### Directions
Go through the records below and copy out every line holding "list".

Information supplied section start

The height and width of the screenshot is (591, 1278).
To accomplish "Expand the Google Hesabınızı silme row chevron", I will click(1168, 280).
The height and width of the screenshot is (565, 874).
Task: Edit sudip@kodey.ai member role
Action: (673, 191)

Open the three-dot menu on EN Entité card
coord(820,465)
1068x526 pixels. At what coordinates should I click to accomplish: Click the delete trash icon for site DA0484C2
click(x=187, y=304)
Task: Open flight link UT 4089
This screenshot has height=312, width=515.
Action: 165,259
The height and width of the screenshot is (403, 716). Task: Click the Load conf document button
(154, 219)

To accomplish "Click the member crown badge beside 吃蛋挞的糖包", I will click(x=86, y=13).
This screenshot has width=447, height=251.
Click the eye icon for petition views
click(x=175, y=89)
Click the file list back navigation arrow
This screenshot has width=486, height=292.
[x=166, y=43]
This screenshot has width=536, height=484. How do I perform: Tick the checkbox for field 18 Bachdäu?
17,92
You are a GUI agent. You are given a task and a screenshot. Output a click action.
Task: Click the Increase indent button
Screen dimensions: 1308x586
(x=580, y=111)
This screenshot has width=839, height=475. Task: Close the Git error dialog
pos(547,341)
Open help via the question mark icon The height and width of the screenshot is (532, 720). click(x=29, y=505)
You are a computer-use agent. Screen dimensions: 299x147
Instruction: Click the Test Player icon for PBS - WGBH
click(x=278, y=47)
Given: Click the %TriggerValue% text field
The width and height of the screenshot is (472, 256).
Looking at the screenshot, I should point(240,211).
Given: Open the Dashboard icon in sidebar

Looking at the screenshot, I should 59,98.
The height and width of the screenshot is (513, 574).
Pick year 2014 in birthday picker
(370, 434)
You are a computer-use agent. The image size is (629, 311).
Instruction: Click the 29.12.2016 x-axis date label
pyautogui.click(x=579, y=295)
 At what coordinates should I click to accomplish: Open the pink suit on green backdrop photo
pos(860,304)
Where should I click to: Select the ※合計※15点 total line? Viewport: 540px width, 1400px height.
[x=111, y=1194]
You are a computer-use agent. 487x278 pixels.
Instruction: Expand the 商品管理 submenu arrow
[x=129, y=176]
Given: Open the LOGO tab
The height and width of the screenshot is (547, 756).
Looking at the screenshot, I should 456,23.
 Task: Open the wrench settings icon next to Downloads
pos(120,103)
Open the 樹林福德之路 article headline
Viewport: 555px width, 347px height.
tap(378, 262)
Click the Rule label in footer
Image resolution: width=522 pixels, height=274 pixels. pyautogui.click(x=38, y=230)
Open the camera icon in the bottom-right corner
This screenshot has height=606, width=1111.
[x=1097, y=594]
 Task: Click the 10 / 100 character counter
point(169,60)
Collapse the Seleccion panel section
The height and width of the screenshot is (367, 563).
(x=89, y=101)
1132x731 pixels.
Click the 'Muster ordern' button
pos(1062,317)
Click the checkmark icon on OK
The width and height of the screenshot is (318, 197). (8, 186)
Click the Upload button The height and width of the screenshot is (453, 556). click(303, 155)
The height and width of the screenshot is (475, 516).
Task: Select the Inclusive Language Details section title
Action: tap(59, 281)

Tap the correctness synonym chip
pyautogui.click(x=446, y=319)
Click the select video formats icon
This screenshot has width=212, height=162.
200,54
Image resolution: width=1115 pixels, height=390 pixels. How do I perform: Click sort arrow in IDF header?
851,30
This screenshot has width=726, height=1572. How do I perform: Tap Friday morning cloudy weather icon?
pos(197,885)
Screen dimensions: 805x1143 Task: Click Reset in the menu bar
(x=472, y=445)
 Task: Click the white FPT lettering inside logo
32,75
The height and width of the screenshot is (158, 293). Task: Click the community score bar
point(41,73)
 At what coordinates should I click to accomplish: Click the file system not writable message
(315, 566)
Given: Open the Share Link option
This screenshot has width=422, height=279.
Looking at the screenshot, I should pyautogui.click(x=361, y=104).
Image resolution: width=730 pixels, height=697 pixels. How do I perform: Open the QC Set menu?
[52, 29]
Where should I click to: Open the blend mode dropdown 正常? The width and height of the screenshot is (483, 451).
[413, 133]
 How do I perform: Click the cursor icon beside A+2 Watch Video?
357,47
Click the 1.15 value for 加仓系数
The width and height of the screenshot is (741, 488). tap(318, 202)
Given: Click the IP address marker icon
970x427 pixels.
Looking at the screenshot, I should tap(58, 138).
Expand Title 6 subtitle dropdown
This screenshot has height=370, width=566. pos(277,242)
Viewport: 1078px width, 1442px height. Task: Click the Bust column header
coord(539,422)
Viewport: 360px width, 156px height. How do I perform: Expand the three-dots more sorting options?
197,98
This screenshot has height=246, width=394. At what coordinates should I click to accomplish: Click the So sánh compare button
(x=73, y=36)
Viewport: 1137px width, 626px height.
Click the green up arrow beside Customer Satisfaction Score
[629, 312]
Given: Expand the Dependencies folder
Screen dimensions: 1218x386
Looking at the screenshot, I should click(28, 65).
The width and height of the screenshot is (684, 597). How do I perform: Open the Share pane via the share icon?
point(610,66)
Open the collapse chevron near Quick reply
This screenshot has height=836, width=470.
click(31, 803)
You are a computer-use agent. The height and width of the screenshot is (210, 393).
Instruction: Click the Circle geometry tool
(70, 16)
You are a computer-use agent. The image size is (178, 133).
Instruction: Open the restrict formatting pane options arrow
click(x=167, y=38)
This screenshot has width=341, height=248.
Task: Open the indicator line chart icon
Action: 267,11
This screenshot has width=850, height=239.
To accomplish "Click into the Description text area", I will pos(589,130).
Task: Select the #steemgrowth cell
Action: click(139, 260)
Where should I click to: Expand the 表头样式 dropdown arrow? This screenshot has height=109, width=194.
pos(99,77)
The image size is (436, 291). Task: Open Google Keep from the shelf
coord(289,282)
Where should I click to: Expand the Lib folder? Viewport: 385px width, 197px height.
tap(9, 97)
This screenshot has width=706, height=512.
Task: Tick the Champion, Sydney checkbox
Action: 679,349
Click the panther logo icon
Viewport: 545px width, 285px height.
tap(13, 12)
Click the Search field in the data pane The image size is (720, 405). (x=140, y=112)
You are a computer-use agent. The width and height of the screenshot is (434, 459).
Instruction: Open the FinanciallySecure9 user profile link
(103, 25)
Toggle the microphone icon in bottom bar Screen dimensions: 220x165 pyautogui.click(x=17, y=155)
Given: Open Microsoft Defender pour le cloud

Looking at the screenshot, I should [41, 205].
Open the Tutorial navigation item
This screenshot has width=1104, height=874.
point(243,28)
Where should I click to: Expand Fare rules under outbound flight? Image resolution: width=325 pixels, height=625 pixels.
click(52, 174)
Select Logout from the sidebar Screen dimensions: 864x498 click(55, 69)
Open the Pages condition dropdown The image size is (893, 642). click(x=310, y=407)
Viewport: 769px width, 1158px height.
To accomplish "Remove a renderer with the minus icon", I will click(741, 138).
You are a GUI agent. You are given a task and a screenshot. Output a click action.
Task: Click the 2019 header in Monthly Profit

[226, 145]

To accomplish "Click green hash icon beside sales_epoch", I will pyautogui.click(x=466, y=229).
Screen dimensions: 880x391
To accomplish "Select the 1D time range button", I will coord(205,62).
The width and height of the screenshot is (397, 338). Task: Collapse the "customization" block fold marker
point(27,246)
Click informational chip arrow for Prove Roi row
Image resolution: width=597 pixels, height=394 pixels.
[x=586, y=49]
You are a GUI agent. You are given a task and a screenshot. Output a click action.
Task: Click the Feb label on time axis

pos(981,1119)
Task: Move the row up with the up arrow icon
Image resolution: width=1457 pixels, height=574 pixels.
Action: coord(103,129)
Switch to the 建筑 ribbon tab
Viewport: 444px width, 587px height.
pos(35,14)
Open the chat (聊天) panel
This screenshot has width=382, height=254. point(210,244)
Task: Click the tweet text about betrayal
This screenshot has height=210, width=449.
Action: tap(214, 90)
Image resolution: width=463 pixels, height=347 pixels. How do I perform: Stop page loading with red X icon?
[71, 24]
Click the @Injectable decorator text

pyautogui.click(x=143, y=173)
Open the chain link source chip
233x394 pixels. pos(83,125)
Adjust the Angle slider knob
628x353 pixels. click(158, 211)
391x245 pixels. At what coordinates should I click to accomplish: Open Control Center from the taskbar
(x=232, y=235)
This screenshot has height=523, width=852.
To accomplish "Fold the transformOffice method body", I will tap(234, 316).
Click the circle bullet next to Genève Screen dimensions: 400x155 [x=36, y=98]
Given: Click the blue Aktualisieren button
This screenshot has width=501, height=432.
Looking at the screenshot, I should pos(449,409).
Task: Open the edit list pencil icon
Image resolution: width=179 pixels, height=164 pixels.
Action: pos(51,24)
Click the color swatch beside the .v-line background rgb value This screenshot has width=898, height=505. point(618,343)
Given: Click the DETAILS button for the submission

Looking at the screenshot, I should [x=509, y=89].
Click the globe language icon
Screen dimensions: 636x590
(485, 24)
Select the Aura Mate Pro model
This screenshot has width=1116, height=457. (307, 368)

Information supplied section end

### Completed exercise
Click the file list back navigation arrow
Task: Open the edit list pencil icon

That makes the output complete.